REQUIREMENTS:
a. The write-up on Apache::SizeLimit quotes that module's documentation. List the bases that quotation gives for deciding to kill an Apache httpd process.
b. Carry on the write-up about Apache::SizeLimit and memory on FreeBSD from its last sentence.

DOCUMENT:
>>>

Memory, Apache::SizeLimit, BSD::Resource::getrusage(), and the long road

Recently I tried to get Apache::SizeLimit to work on some FreeBSD-based web servers that some of you might be familar with. It turned into a humorously frustrating safari (as too often happens) and I'd like to share it.

The point of Apache::SizeLimit is to get your mod_perl (for example) processes to exit after servicing a request that leaves them consuming too much memory, thus preventing a shortage of real ("physical") memory¹ and causing your whole server computer to slow down.

¹ As opposed to virtual memory, which is usually mostly limited, in aggregate, by swap space.

Unlike I did above, my experience is that the vast majority of places that talk about memory fail to make clear the distinction between physical memory and virtual memory, much less make it clear which sub-measure of these two broad categories they are talking about.

For example, quoting the Apache::SizeLimit documention:

This module allows you to kill off Apache httpd processes if they grow too large. You can make the decision to kill a process based on its overall size, by setting a minimum limit on shared memory, or a maximum on unshared memory.

<<<

DATASET EXCERPTS:
>>>

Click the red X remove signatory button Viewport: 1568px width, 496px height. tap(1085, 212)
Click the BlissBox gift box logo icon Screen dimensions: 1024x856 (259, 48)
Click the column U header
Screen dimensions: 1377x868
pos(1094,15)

<<<

ANSWER SET:
a.
- Its overall size
- A minimum limit on shared memory
- A maximum on unshared memory

b.
My immediate reaction was "Ah, once again someone who doesn't bother to say whether they are talking about physical memory or virtual memory." Well, shortly after that paragraph there was a disclaimer about it being "highly platform dependent" so I went to the referenced section to see if, for my platform (FreeBSD), I could get a clearer answer. The answer for my platform was, in total, thus:

Uses BSD::Resource::getrusage() to determine process size. This is pretty efficient (a lot more efficient than reading it from the /proc fs anyway).

Okay, a quick look at BSD::Resource::getrusage() showed me that a lot of numbers are returned by it and quite a few of them have to do with memory usage and none of them appear to match what was described in the first paragraph I quoted. I was a bit annoyed that the Apache::SizeLimit documentation didn't deign to document anything about what it used from getrusage(). So I went digging for the relevant source code.

The copy of SizeLimit.pm installed in the web servers in question had:

sub bsd_size_check {
    return (&BSD::Resource::getrusage())[2,3];
}
# ...
            $HOW_BIG_IS_IT = \&bsd_size_check;
# ...
    my($size, $share) = &$HOW_BIG_IS_IT();

    if (($MAX_PROCESS_SIZE && $size > $MAX_PROCESS_SIZE)
                           ||
        ($MIN_SHARE_SIZE && $share < $MIN_SHARE_SIZE)
                           ||
        ($MAX_UNSHARED_SIZE && ($size - $share) > $MAX_UNSHARED_SIZE))
+ {
[download]

(not in that order, though).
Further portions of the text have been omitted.